Ferdig's hotel has been trying to keep its prices lower than usual, he said. On Thursday, Oregon Governor Kate Brown announced an executive order prohibiting price gouging for lodging reservations in response to wildfire evacuations.
"Thousands of people loaded their cars and precious belongings, pets, and as much as they could possibly carry," Brown told a press conference Thursday. "They are sleeping away from their homes, in motels, on cots and in shelters, or with family and friends. Folks are really scared and looking for information."
Evacuees are coming to the South Coast from Lincoln City, communities northeast of Roseburg and areas outside of Medford among others, Ferdig said.
The same is true at the Coos Bay Red Lion Inn, according to Assistant Manager Melissa Hannah.
"They're just afraid. They're just trying to get somewhere safe," Hannah said. "We're trying to help where we can."

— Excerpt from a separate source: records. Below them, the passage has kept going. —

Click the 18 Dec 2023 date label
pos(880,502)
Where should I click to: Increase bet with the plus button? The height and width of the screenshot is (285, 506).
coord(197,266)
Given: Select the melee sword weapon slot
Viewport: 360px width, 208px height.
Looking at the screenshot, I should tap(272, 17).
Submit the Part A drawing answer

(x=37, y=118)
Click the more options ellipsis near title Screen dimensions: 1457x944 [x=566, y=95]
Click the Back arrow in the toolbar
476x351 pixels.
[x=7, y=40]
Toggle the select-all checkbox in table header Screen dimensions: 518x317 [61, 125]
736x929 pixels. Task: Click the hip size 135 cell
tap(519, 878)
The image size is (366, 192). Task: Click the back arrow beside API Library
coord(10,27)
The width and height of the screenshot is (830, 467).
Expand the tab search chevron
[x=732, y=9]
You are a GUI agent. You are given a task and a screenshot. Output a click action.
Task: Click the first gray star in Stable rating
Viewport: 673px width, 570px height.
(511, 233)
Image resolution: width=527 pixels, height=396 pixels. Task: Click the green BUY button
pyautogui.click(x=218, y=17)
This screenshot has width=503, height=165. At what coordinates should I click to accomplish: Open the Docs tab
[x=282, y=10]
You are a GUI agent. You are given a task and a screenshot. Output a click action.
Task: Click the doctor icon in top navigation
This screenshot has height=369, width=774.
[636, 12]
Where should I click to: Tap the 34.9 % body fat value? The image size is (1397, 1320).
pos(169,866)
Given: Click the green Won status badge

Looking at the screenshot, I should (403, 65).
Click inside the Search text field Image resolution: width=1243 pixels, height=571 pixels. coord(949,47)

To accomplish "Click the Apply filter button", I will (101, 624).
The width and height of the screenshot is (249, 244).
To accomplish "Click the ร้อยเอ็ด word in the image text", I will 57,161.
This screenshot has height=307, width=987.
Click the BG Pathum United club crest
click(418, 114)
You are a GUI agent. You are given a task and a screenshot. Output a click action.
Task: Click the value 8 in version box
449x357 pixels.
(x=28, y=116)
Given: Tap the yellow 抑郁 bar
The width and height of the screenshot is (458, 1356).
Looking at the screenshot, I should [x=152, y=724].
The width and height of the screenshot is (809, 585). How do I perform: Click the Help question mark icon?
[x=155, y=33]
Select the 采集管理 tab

In some cases, Hannah has guests on standby — people who live near fires but haven't yet evacuated. The hotel's staff maintains contact with those people in case they end up needing a reservation, Hannah said.
The South Coast, however, has been relatively lucky in terms of wildfires. Smoke from around the state has stuck in the air, but only a handful of homes have had to evacuate due to the fire between Bandon and Coquille.
"Makes you feel thankful for what you have," Hannah added.
While the worst fires have hit elsewhere in the state, there are still a number of ways South Coast residents can support the evacuation and recovery efforts due to this week's wildfires.
Across the state, the Red Cross has set up evacuation centers for area residents. While unable to take material donations at this time due to COVID-19 concerns, the organization is accepting financial donations at www.redcross.org/donate.
For those who want to donate time, the Red Cross takes volunteer applications at www.redcross.org/volunteer.
For fires in Lane County, the United Way is taking financial donations and volunteer assistance at www.unitedwaylane.org/wildfire-response.
In Lincoln County, the Salvation Army is accepting financial donations online at salarmy.us/oregon-wildfires, and potential volunteers are encouraged to call 541-265-6814.
In Coos Bay, the Devereux Center is offering its services for those displaced by wildfires, including food, showers, laundry and a clothing closet. It's always accepting donations, and more information is available at www.thedevereuxcenter.org/.
In previous large wildfires, the center saw an influx of clients coming from California in need of assistance. While that hasn't happened yet this year, Executive Director Tara Johnson says that'll likely happen again.
"I'm imagining that it's just a matter of time before people come," Johnson said. "I'm assuming that services are going to get pretty tight in all of those (wildfire) locations."